**WHAT THE TASK ASKS**
Rewrite only the listing from its start up to and including the line with "Action: click(1059, 747)". Replace "Send" with "Submit" and leave everything else unchanged.

**RECORDS FOR THE EXERCISE**
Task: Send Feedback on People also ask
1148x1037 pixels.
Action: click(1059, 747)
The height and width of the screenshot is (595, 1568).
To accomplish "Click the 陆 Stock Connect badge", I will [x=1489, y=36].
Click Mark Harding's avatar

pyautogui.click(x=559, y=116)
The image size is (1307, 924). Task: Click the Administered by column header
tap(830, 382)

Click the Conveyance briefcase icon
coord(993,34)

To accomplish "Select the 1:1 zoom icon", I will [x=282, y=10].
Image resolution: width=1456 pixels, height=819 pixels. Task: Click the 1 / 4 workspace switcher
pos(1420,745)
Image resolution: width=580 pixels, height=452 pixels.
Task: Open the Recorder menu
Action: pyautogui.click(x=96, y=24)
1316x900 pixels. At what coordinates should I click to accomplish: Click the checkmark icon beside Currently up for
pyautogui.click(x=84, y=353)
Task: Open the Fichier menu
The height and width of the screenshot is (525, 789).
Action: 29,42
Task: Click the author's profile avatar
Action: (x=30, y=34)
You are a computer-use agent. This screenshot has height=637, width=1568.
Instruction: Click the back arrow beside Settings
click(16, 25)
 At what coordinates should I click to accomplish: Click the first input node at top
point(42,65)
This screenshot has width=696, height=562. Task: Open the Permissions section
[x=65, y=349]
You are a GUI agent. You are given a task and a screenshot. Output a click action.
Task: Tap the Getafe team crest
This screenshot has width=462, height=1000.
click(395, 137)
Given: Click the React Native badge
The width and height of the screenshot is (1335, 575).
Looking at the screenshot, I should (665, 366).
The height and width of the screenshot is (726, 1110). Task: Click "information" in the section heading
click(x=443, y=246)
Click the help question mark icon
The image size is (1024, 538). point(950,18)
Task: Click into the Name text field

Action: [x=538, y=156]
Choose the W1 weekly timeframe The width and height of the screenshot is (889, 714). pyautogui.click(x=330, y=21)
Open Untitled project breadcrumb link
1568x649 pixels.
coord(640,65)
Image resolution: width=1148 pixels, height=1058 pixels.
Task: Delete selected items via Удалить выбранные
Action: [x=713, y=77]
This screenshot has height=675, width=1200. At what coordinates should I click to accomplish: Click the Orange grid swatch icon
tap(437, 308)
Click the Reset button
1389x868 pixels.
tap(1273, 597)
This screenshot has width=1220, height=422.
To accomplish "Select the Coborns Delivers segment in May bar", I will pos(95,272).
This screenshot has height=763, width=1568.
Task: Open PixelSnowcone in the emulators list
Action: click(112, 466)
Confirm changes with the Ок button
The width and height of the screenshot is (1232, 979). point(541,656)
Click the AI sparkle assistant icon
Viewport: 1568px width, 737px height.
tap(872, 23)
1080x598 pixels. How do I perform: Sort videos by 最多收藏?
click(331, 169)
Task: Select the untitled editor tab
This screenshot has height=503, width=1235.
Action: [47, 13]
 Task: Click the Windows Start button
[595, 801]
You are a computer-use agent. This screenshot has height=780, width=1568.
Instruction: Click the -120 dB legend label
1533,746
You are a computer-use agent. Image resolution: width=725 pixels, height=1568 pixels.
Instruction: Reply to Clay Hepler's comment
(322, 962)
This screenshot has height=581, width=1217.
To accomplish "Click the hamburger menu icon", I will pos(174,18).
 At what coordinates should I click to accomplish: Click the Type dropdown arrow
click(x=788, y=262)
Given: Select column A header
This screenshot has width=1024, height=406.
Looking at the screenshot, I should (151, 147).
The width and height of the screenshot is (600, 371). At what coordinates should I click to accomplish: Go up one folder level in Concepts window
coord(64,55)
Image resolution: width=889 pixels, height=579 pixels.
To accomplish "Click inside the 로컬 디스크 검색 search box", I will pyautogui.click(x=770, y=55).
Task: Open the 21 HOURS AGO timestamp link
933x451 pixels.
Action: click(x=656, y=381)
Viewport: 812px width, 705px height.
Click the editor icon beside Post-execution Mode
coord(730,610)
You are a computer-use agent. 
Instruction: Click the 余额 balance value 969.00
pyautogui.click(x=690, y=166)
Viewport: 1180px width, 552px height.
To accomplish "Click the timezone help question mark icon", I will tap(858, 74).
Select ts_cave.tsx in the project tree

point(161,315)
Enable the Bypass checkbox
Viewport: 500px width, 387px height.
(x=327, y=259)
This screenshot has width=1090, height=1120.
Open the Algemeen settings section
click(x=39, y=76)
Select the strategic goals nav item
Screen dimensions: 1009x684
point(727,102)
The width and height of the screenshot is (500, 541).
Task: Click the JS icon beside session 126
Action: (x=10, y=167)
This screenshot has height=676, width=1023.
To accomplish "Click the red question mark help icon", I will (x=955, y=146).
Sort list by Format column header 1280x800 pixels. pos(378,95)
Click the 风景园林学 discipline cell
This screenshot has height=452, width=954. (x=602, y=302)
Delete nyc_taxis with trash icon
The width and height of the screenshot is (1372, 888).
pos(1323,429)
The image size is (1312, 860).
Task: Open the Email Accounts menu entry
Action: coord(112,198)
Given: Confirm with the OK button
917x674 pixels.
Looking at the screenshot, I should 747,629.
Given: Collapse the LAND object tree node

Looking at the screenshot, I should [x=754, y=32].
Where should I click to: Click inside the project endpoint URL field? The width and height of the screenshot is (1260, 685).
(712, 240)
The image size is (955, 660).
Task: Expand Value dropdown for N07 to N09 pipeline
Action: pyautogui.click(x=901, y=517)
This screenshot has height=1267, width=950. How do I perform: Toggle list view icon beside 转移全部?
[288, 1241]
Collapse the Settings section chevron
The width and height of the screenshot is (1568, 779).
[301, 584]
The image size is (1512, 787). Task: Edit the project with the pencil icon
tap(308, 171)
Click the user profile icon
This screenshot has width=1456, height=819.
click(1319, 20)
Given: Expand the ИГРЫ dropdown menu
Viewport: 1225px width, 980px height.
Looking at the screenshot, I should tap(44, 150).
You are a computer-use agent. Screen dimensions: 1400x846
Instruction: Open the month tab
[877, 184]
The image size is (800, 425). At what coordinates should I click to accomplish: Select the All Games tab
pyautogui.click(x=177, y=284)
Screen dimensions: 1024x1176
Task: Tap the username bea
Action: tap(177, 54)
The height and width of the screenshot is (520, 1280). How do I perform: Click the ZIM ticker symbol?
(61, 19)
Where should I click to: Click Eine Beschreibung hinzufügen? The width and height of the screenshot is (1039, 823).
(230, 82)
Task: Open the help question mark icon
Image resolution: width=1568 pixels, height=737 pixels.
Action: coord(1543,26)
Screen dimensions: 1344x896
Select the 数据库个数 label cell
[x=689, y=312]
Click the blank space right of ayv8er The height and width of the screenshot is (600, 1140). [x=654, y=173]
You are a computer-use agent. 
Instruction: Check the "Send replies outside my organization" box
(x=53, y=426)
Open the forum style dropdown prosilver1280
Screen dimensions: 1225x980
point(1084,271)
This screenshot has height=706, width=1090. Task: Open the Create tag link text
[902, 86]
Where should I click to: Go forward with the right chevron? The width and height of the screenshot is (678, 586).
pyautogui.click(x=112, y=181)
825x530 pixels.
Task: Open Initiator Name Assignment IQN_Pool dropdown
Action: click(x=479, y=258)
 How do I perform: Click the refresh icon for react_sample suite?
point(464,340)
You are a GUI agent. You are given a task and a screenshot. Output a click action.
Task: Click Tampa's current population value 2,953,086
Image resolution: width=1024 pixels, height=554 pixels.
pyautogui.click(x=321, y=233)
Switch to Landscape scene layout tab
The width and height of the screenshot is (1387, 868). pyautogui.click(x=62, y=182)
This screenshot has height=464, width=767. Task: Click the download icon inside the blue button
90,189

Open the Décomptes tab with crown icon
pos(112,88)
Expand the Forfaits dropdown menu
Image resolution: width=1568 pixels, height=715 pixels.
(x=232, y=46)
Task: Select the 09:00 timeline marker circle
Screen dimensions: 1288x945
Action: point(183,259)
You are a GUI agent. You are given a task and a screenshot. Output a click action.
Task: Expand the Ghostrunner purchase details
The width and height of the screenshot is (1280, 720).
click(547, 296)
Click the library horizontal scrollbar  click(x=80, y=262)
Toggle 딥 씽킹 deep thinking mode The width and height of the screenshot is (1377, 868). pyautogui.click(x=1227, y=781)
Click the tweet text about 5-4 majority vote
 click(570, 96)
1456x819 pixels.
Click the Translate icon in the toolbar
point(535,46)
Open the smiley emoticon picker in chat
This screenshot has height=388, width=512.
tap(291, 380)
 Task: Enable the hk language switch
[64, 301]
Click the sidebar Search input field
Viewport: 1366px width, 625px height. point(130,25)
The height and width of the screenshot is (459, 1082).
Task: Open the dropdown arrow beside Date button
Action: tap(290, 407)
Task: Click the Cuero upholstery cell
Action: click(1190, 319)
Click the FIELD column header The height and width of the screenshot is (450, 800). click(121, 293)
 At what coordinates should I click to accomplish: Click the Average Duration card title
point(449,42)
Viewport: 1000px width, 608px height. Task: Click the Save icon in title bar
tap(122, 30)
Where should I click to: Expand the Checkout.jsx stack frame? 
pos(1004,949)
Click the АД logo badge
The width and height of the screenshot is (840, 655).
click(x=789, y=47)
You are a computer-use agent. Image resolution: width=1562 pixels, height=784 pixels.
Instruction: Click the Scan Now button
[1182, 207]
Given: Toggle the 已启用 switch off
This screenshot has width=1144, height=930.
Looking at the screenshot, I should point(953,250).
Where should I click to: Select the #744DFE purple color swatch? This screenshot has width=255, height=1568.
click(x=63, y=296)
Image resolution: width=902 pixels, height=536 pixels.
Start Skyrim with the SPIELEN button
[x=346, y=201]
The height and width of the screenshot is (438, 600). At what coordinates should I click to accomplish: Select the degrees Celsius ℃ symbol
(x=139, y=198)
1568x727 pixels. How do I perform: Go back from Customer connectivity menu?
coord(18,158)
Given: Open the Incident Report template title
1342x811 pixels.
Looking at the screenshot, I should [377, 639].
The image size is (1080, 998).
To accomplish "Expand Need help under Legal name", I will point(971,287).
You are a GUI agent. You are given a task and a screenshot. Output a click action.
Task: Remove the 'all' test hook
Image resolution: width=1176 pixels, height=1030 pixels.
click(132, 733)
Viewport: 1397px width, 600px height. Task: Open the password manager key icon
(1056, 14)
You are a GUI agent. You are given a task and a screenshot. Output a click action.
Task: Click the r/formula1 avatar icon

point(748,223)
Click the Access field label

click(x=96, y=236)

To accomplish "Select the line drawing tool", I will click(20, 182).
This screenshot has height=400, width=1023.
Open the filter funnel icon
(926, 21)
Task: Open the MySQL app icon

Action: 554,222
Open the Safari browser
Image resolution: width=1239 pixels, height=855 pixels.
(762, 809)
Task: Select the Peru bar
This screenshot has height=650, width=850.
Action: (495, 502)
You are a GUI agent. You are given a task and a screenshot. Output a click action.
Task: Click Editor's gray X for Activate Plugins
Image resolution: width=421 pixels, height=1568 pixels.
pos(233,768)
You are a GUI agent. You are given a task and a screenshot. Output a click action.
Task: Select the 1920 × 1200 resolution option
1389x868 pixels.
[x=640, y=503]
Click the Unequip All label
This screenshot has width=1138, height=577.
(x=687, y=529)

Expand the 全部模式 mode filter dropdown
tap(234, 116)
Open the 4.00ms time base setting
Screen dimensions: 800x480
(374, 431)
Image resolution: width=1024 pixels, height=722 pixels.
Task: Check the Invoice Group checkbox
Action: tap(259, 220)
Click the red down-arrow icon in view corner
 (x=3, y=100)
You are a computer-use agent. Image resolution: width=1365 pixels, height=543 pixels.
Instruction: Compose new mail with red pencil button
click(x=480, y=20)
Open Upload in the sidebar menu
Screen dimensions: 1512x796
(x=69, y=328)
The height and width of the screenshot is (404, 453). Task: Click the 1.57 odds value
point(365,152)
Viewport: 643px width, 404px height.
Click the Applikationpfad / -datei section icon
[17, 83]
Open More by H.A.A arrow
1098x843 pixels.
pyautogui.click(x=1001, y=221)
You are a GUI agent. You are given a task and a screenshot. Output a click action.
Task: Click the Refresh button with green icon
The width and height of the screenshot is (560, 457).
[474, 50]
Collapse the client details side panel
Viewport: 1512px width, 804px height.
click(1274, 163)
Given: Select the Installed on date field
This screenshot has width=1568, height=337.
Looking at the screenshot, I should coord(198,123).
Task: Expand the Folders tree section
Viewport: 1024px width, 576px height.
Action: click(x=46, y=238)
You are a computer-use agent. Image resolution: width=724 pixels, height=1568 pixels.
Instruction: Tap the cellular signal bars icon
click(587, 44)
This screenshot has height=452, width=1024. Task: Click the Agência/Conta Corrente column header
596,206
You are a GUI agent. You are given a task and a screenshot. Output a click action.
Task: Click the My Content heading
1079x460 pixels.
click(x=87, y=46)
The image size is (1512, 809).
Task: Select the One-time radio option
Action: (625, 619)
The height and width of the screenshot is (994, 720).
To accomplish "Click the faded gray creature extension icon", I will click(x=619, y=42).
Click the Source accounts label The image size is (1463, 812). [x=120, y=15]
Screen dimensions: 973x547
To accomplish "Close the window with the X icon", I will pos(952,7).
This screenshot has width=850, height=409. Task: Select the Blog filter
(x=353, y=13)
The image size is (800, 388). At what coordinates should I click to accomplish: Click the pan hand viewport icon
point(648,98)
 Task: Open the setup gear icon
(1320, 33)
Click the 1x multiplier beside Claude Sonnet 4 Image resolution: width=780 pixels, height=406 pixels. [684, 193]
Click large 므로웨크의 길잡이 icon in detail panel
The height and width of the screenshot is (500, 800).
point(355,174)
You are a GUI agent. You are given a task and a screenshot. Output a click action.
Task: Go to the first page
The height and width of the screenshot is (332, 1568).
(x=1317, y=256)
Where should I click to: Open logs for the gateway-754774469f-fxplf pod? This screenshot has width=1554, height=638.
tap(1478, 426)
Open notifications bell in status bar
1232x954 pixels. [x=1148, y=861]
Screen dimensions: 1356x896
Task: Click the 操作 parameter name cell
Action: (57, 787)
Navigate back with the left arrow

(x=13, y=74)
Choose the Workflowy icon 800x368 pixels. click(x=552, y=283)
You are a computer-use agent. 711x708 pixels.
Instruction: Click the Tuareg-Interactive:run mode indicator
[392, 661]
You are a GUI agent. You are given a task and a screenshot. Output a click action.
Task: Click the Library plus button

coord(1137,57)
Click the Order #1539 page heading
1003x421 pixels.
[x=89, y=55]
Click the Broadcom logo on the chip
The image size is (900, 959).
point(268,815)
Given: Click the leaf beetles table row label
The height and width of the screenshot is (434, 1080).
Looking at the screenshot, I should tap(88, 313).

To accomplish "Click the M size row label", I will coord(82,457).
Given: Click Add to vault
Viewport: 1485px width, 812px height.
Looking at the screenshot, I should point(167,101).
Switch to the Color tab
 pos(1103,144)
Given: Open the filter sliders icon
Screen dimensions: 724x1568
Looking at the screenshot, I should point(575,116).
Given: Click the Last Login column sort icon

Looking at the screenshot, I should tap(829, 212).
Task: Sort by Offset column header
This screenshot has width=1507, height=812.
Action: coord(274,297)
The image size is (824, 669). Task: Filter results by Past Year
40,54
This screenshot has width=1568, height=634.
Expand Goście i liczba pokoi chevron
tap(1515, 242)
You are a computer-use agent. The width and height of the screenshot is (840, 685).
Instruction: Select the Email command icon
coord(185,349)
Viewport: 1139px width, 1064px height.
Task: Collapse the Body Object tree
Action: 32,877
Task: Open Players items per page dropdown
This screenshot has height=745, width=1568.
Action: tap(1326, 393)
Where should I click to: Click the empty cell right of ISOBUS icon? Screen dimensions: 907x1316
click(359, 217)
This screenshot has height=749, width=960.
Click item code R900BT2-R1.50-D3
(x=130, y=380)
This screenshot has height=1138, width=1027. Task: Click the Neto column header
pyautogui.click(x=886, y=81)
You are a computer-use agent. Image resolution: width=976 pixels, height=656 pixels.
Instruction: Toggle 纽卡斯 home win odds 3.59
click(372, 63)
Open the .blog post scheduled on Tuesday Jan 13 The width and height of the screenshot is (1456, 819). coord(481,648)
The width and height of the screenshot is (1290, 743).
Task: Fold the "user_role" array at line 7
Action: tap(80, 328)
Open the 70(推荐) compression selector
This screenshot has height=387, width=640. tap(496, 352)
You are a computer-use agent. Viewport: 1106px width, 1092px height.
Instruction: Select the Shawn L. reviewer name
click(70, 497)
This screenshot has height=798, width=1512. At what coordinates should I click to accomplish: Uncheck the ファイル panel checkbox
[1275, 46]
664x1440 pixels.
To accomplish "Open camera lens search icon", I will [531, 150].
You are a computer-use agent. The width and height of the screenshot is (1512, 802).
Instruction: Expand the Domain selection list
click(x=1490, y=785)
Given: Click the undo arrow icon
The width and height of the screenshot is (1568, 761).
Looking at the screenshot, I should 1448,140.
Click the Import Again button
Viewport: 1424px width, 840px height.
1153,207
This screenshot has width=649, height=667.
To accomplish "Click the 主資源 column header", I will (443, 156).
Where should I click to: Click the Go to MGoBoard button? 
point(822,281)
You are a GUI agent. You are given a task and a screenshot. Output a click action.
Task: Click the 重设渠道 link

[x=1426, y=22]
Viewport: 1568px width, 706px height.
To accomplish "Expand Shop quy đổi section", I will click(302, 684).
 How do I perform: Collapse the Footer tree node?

**SOLUTION TO THIS EXERCISE**
Task: Submit Feedback on People also ask
1148x1037 pixels.
Action: click(1059, 747)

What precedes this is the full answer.